And then you're back to the "easier to use" point. Maintaining an IRC bouncer is a chore that only an uber geek could love.


I set my ZNC up in 5 minutes and haven't touched it in 2 years other than to change my silly vhosts.


Really? I just leave irssi running on my linode, I don't even bother running a local client most of the time, I just SSH in and use it. The only exception is when I'm on mobile, and I have irssi-proxy running for that one special case.


I think part of this debate is that for some people, the above is a pretty normal and easy way of doing things, and for others, it's a large barrier to entry.


If setting up an IRC client is a large barrier to entry for a coder, I would have some serious doubts about the merits of their code.

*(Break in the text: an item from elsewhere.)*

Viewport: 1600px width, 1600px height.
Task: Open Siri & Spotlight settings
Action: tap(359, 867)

Cool.. but I think you just underscored bjt's point.


"Uber geek"


Really, having a $10 VPS and using screen or tmux is "uber-geek"? Look, if you can code in virtually any programming language I'd like to think you have the ability to use screen and irssi in under 10 minutes. We are talking specifically about open source projects, not general IM across a business (though I'd still use IRC there, just give everyone hexchat/xchat/whatever nice GUI client you want).

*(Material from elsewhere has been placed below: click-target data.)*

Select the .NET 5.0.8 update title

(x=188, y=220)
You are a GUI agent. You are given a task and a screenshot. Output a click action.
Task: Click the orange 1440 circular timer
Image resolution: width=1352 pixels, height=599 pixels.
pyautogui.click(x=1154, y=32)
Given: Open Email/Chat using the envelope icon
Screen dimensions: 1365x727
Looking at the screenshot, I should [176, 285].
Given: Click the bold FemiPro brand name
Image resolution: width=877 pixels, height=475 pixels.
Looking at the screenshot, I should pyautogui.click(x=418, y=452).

For end-user support people are still more than capable of using a desktop IRC client, as evidenced by the WEALTH of people that ask questions on #fedora, #debian, #ubuntu, etc every single day.


> having a $10 VPS

Oh yes that is definitely uber-geek.


No, having a cheap VPS handle automatable tasks isn't ubergeek.

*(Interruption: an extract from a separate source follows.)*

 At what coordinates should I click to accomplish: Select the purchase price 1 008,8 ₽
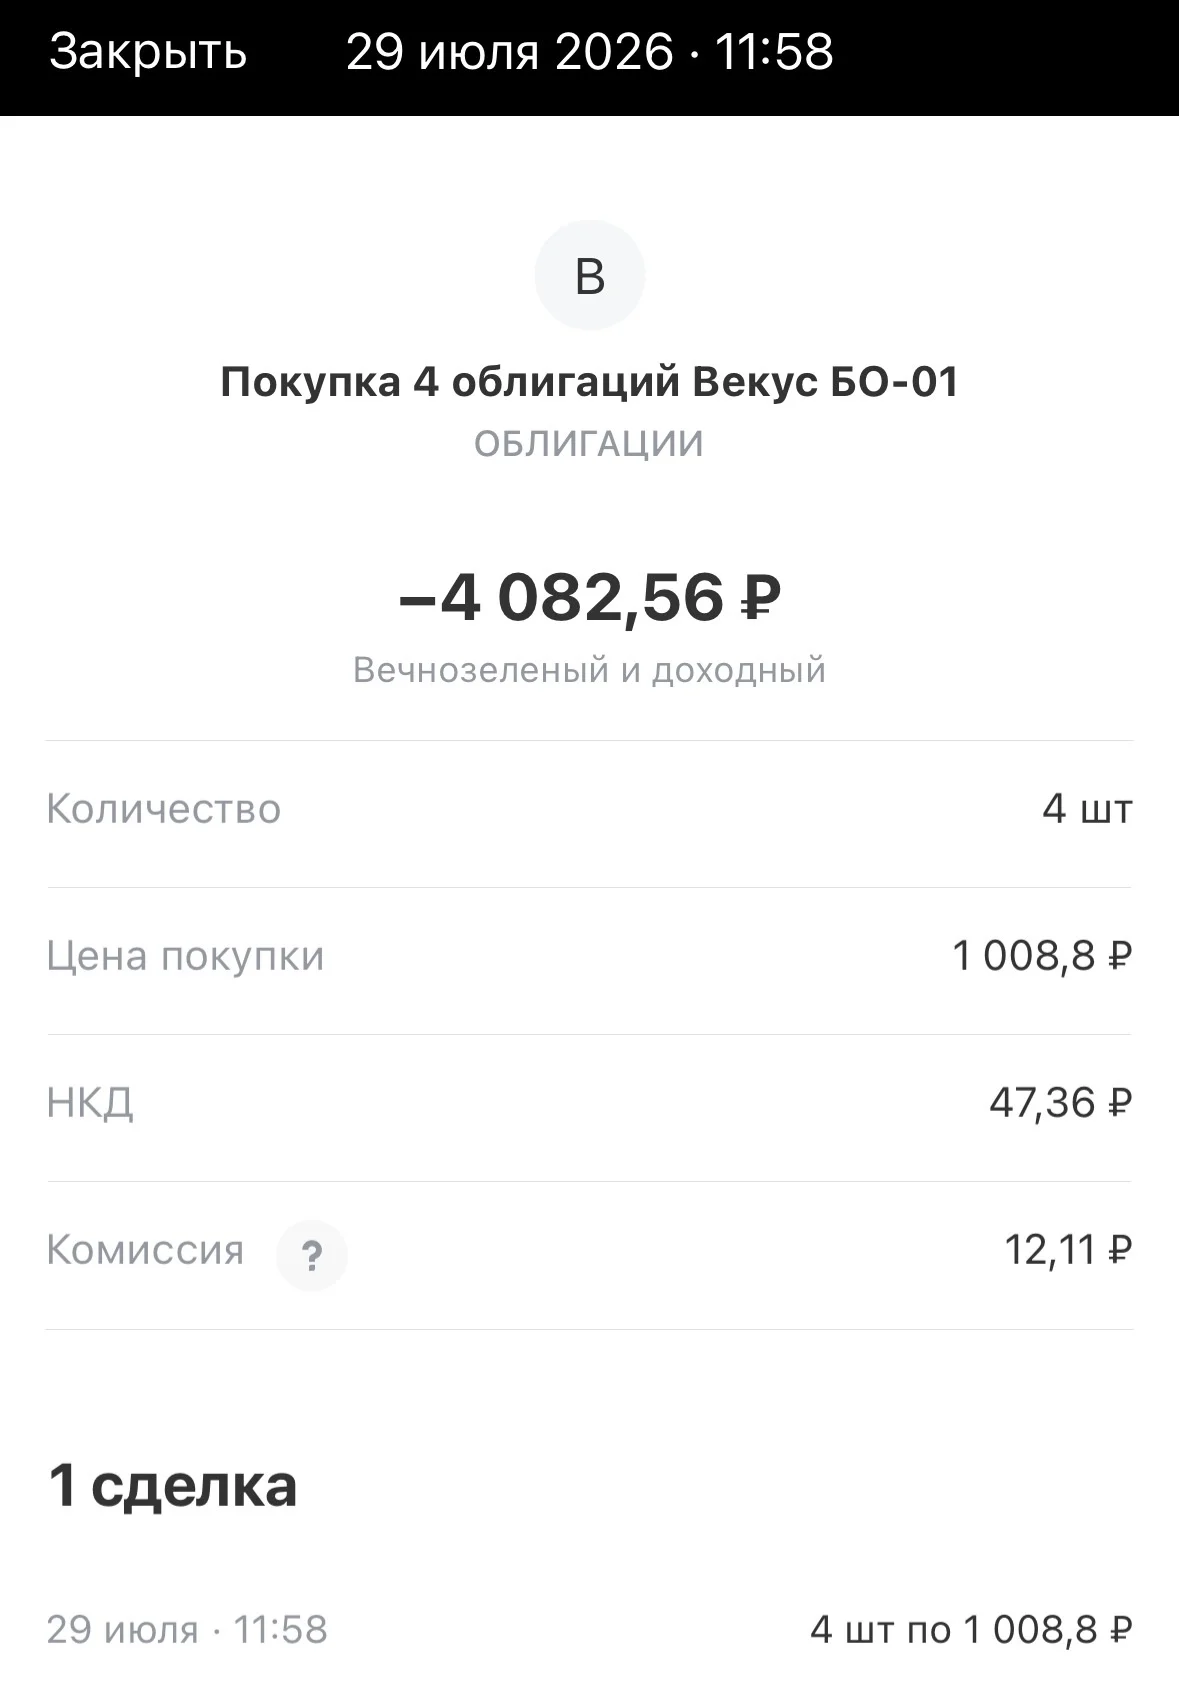coord(1043,957)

Setting up Node-red on a VPS, and logging a dozen IRC rooms you're interested in, storing in a MongoDB, and creating a search DB... over TOR is being an "uber-geek".

And it took me 10 minutes to set up. No programming required, interestingly enough.


We're talking about chats for open source programming projects, not the local book club. In that context, setting up an IRC bouncer or running a command line client in tmux on a VPS is not really a high bar.


It is if you want the project to appeal to a wide range of people, besides just techies.


Really?

Ever seen IRCCloud or Quassel?

Simple "one-click" "just works™" IRC bouncers, perfectly integrating.


IRCCloud costs money these days, and it's no more open-source than Slack in any case.


There's a difference between an open protocol and an open client. The latter... doesn't matter quite so much. The former is pretty important.


Slack supports connecting via IRC or XMPP.


Which is additional configuration to pay for and/or take the time to set up. And that you have to think ahead enough to realize you need this before you actually need it.